Belgique

Aidants proches : amendement adopté ce jeudi à la Chambre.

Le débat sur les aidants proches menacés d’exclusion du chômage s’est terminé vers 22 heures ce jeudi, et un amendement du MR a été adopté en urgence. L’allocation des chômeurs en dispense « aidant proche » est portée au forfait cohabitant (environ 745,94 euros) et celle des jeunes en allocations d’insertion au niveau cohabitant de plus de 21 ans (environ 647 euros), avec un effet rétroactif possible pour les demandes entre le 31 décembre 2025 et le 31 mars 2026, à introduire au plus tard le 31 mars.

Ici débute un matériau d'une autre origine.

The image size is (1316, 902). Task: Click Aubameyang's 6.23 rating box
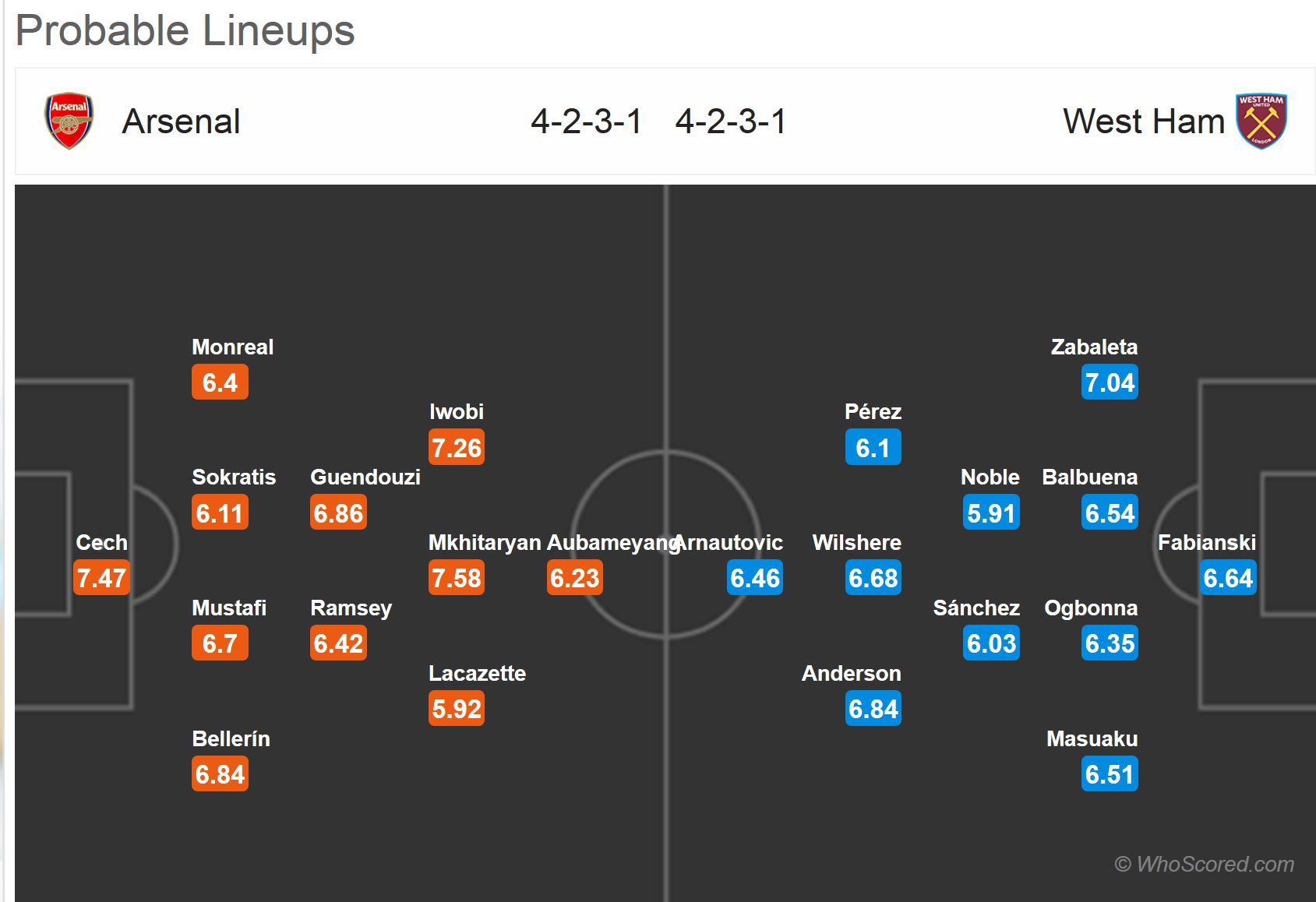(x=575, y=578)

Le débat concernant les aidants proches menacés d’exclusion du chômage s’est conclu vers 22 heures ce jeudi. Un amendement du MR a été adopté en urgence.

L’allocation pour les chômeurs bénéficiant de la dispense « aidant proche » est désormais fixée au montant forfaitaire pour les cohabitants (environ 745,94 euros), tandis que celle pour les jeunes en allocations d’insertion est rehaussée au niveau cohabitant de plus de 21 ans (environ 647 euros). Cela pourrait bénéficier d’un effet rétroactif pour les demandes entre le 31 décembre 2025 et le 31 mars 2026, à soumettre au plus tard le 31 mars.

Les amendements introduisent, avec effet rétroactif au 31 décembre 2025, un critère de « soins apportés à une personne par un aidant proche reconnu ». Les personnes concernées doivent pouvoir fournir une attestation de leur mutualité prouvant leur statut officiel d’aidant proche pour l’octroi de droits sociaux.

Les demandes de dispense, dont la date de début est située entre le 31 décembre 2025 et le 31 mars 2026, pourront être soumises jusqu’au 31 mars inclus, dérogeant ainsi à l’obligation actuelle d’introduire la demande auprès de l’ONEM au préalable.

Les individus ayant perdu ou perdant leur droit au chômage au 1er janvier ou au 1er mars 2026 pourront encore faire une demande avec effet rétroactif jusqu’au 31 mars. Passé ce délai, les règles habituelles seront de nouveau appliquées.

### Réactions mitigées des associations

L’Asbl Aidants proches a réagi à cette décision votée en urgence, la qualifiant de « bonne chose », même si cela intervient « sur le fil », selon un communiqué.

« Les solutions mises en place sont loin d’être parfaites, mais elles sauvent au moins l’essentiel à court terme. Les députés doivent à présent tenir leur parole et travailler d’arrache-pied sur un vrai statut social bénéficiant à l’ensemble des aidants proches. Nous sommes à leur disposition pour les y aider », ajoute l’association.

Cette mesure soulève des contestations sur plusieurs points, « notamment parce qu’elle octroie à tous les aidants proches reconnus un forfait mensuel unique de l’ONEM de 761 €, ce qui est à peine équivalent à ce que perçoivent les cohabitants en cours d’exclusion. Ce montant est en revanche plus de 1.000 € inférieur à celui auquel ont droit les parents s’occupant seuls d’un enfant en situation de handicap. Pour ces derniers, la seule option sera de demander un complément vital à leur CPAS, ce qui, paradoxalement, les dissuadera de travailler dès qu’ils le peuvent, comme beaucoup le font ».